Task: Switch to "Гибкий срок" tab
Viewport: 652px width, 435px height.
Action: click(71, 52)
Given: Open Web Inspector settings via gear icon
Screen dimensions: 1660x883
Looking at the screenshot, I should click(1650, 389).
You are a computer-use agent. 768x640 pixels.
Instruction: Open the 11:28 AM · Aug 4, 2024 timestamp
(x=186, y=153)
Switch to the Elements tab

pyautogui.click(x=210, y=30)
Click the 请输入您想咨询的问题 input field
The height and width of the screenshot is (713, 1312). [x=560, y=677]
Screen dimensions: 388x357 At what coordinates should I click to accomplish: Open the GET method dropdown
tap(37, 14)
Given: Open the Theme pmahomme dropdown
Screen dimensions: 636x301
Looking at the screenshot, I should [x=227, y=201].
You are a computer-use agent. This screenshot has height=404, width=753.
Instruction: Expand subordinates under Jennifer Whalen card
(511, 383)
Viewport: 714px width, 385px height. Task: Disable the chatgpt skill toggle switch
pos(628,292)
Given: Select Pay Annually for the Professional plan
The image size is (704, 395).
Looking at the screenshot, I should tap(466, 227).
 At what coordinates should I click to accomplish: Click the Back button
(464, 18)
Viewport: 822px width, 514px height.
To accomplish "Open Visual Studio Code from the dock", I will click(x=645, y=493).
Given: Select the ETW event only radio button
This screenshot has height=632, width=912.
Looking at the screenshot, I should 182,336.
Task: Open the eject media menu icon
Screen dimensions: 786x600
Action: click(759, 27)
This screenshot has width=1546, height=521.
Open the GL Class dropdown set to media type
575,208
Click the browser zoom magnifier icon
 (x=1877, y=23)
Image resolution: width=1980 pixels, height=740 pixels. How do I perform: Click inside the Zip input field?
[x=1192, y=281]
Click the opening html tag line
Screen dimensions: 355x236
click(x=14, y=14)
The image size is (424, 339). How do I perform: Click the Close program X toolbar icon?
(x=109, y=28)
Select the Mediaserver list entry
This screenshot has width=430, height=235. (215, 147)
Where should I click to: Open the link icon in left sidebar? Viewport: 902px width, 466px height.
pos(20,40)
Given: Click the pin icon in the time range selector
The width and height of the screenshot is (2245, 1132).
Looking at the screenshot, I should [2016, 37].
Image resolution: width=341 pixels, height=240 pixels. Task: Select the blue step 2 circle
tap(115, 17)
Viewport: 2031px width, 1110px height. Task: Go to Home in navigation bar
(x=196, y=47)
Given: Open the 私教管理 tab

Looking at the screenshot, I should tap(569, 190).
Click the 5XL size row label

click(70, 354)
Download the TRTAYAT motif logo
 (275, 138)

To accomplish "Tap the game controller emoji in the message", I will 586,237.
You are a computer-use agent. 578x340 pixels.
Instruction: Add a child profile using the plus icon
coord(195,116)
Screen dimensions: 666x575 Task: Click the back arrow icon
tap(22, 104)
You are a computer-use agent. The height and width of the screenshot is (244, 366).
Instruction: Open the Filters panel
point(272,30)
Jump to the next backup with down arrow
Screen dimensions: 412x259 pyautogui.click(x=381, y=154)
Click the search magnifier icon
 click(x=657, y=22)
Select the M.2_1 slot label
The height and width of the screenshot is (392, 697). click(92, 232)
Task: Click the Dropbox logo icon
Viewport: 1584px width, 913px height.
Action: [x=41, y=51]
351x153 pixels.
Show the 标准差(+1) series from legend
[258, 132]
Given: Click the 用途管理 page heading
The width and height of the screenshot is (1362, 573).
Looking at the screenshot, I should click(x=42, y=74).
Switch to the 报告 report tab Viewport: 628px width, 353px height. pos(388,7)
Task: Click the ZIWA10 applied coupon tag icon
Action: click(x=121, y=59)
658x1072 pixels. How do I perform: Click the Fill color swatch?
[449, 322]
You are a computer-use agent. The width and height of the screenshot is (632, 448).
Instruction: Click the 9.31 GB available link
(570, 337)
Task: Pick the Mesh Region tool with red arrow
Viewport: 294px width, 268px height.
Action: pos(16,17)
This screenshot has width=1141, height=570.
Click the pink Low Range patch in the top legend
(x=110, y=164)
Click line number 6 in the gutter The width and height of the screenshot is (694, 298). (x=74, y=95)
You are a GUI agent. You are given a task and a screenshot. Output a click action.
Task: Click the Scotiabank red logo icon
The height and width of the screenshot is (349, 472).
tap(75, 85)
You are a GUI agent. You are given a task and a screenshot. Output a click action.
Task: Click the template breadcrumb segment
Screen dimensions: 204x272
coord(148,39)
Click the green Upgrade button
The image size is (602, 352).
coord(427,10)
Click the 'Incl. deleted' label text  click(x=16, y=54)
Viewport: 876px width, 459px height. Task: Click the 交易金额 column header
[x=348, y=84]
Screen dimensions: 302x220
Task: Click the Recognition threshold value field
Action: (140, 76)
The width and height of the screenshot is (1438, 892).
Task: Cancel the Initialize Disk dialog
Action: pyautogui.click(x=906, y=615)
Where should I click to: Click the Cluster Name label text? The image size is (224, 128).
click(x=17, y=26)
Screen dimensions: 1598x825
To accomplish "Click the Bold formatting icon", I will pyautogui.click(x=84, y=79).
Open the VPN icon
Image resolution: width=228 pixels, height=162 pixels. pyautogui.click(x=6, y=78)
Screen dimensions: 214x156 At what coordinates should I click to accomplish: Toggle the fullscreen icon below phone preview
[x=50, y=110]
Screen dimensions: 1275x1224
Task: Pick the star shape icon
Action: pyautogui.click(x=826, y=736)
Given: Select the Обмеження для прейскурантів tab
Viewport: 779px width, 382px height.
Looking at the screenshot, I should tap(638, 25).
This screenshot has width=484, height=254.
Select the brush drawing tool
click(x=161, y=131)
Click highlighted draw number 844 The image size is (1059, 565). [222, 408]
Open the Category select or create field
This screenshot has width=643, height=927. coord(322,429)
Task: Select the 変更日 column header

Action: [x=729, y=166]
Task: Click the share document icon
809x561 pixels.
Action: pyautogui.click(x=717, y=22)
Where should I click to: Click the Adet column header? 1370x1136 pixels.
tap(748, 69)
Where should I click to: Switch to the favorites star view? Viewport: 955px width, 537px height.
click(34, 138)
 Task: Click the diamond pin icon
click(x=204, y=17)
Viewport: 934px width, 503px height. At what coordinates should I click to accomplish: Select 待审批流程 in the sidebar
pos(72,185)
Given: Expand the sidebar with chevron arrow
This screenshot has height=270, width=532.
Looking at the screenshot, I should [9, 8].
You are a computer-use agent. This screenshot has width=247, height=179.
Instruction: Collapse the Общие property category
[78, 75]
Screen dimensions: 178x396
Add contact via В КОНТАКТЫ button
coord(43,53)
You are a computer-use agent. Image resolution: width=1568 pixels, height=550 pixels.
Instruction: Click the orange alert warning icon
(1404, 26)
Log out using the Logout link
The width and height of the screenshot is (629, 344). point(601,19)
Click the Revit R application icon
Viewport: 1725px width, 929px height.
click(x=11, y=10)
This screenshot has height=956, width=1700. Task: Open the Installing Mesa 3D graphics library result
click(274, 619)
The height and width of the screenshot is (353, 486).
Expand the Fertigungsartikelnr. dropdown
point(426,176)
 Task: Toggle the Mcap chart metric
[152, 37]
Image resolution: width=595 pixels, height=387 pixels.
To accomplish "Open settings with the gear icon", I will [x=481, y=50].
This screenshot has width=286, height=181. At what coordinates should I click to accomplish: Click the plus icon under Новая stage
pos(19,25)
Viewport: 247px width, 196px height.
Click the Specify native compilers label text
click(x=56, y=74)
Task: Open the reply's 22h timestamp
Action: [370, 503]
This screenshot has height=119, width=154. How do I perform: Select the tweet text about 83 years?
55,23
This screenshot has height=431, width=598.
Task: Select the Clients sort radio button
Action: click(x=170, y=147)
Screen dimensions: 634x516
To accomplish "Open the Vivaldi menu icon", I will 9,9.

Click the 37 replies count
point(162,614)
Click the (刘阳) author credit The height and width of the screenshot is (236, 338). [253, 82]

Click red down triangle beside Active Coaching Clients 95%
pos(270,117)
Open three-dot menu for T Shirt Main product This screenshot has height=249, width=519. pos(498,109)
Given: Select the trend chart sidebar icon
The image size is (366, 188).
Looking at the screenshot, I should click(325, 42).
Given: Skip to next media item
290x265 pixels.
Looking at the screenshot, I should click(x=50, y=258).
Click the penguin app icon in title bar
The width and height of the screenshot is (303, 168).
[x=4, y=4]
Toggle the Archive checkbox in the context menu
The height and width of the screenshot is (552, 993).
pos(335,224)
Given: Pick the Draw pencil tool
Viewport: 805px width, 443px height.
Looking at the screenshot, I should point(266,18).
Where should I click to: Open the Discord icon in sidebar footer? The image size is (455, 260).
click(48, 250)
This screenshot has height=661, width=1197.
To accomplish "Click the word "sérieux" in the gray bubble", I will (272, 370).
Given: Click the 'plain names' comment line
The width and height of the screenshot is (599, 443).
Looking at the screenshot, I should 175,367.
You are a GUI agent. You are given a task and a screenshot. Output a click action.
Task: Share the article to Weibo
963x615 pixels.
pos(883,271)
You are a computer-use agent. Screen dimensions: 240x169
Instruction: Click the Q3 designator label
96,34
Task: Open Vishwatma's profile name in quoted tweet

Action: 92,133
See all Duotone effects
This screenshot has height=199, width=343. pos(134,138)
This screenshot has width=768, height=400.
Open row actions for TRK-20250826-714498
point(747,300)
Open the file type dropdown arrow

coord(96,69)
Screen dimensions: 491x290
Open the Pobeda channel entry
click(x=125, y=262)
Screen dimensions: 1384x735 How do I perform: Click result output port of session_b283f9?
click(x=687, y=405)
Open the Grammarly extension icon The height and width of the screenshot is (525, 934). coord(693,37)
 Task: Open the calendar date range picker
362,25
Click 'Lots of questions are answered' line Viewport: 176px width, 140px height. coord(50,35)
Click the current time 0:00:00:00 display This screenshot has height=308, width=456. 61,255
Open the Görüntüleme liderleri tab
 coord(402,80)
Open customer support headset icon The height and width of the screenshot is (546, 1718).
★ ★ ★
**Given instruction:**
Count the lines in the records above that contain the string "field". Reply with the number alone.

**Task response:**
4